Has the US been hypocritical? Certainly this is true to an extent; the US may be more likely to play up human rights abuses by opponents than allies (Iran or Syria versus Saudi Arabia or Turkey). In the case of Iraq, the neo-conservative interpretation of liberal interventionism (“freedom at the barrel of a gun”) has resulted in disaster. And in the current Egyptian case, it seems likely that State Department officials are working with elements of the old regime to make sure that things don’t change too quickly (whilst probably also seeking to bring together oppositionists to help govern the country in the interim before an election).

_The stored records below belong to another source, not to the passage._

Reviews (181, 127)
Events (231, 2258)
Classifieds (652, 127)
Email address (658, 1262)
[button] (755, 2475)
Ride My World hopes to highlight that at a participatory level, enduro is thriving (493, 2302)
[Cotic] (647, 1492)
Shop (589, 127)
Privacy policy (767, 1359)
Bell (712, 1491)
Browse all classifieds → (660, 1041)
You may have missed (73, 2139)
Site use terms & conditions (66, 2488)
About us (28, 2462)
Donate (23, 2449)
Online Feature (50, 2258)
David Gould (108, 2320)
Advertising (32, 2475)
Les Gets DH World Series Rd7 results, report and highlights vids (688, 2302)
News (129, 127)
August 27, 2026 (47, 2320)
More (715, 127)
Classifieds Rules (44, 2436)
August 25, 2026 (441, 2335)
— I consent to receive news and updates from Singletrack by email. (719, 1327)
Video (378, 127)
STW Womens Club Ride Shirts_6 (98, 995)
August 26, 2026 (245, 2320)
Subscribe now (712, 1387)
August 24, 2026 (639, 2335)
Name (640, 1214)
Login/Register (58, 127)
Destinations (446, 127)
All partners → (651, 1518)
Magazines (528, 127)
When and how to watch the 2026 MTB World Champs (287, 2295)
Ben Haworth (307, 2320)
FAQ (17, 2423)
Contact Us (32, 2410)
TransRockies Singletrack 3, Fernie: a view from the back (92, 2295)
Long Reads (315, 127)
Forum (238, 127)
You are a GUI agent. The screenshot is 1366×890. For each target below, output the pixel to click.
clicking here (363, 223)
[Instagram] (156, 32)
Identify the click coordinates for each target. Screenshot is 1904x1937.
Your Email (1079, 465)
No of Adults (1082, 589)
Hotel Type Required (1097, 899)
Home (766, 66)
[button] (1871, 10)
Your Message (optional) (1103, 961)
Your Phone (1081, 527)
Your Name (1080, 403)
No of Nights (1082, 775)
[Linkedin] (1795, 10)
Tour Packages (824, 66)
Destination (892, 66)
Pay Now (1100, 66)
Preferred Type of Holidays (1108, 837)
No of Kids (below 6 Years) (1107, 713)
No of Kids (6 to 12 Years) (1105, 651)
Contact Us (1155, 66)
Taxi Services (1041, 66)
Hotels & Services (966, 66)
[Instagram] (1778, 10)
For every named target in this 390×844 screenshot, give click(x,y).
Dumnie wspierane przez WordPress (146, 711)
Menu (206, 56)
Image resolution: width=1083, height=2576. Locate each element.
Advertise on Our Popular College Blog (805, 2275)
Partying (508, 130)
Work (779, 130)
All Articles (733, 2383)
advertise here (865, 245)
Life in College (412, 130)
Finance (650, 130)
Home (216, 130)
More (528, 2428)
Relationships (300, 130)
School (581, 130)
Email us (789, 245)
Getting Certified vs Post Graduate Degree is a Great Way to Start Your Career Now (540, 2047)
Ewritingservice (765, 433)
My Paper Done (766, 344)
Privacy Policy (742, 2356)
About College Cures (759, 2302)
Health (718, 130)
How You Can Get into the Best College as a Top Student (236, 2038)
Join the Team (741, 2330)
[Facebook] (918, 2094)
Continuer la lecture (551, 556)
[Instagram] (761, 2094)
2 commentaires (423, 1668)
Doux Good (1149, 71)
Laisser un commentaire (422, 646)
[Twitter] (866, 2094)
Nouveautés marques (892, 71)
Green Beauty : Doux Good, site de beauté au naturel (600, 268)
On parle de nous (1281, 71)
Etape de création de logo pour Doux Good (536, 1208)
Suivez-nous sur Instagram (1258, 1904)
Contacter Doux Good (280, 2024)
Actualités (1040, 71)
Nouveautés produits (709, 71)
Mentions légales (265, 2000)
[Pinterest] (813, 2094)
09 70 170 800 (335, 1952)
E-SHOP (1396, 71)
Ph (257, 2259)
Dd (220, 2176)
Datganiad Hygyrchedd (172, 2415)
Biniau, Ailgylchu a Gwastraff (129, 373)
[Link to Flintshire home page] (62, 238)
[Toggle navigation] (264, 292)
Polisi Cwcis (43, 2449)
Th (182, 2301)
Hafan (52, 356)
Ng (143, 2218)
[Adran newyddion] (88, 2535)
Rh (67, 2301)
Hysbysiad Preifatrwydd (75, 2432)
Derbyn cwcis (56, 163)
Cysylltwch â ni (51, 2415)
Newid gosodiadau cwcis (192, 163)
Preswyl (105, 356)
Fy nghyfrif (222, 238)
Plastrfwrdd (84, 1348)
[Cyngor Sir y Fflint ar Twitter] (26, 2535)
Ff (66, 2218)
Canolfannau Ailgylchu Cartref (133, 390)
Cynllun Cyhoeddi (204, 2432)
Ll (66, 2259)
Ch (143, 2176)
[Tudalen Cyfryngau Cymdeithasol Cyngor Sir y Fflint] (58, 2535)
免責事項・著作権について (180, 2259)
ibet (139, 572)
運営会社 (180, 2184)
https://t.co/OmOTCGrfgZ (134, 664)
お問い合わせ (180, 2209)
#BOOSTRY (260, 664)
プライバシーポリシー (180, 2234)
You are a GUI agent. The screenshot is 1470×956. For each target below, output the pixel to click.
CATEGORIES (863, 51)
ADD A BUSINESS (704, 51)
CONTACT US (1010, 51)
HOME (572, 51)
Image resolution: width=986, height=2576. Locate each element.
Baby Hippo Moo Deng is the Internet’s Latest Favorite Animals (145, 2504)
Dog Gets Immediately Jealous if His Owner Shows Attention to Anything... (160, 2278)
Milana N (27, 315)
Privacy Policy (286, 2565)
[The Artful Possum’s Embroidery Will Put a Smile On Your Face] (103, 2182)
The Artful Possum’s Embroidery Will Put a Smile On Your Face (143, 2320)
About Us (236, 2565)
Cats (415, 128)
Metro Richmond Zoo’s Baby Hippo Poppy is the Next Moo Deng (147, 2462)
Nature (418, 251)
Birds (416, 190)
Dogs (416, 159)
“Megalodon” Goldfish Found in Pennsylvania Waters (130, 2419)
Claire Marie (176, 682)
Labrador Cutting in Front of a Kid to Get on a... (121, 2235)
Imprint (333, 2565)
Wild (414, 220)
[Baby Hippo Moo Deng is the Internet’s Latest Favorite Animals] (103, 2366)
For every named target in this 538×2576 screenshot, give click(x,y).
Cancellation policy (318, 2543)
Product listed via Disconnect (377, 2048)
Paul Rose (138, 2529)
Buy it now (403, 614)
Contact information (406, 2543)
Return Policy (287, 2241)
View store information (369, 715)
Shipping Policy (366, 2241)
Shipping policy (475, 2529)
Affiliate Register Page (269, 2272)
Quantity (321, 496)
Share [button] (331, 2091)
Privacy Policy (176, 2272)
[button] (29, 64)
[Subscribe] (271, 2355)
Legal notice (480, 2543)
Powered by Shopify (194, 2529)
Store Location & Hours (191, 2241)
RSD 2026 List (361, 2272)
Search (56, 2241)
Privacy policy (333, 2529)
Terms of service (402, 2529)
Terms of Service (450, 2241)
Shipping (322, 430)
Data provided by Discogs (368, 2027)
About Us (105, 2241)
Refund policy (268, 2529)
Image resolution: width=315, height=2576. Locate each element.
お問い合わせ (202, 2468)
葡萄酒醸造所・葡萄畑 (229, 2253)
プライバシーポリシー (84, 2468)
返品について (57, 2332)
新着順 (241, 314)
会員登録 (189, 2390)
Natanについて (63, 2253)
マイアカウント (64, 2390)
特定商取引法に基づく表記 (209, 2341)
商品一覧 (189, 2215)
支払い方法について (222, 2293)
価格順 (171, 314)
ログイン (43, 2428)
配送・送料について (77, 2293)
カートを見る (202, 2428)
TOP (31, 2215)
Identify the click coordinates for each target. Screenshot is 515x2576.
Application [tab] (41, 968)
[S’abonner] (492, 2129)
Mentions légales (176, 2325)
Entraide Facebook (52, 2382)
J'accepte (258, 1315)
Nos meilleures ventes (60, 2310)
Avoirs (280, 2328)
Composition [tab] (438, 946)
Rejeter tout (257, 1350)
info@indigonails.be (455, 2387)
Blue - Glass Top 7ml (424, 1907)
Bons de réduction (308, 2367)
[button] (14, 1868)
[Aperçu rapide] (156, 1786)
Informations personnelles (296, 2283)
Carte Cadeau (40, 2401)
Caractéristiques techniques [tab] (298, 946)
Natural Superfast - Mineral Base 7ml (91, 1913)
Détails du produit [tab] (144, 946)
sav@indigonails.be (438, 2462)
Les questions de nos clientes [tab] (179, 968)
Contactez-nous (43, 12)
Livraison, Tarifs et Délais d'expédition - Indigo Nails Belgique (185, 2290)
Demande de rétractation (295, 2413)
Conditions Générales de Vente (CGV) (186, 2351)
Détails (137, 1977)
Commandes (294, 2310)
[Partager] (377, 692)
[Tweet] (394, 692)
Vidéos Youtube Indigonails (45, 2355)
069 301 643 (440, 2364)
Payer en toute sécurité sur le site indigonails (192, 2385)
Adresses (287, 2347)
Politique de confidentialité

Nonetheless, as the Wikileaks cables (which RT did so much to publicise last week) demonstrate, the US has also worked behind the scenes to gradually foster democratization in autocratic allies such as Egypt. This is because as Michael McFaul has observed, it recognizes the long-term security advantages that stem from enduring alliances with other democratic countries that similar agreements with autocrats cannot provide. These include sustainability (how long the relationship lasts), consistency (the threat of internal instability), and cost. The latter two problems are apparent in the Egyptian case.
However, in relation to Russia’s own foreign policy, realpolitik continues to dominate almost completely. Apart from their willingness to sell regional autocrats both weaponry and reactors, the Russian attitude towards democracy and human rights can be gauged by (taking an example closer to home) their actions during last December’s elections in Belarus, before which they provided media and financial backing to the opposition, only to cut a deal with Lukashenko at the last-minute, and then have President Medvedev describe it as an “internal matter,” when 600 people (including 7 of the 9 opposition candidates) were arrested for protesting the subsequent widespread electoral fraud.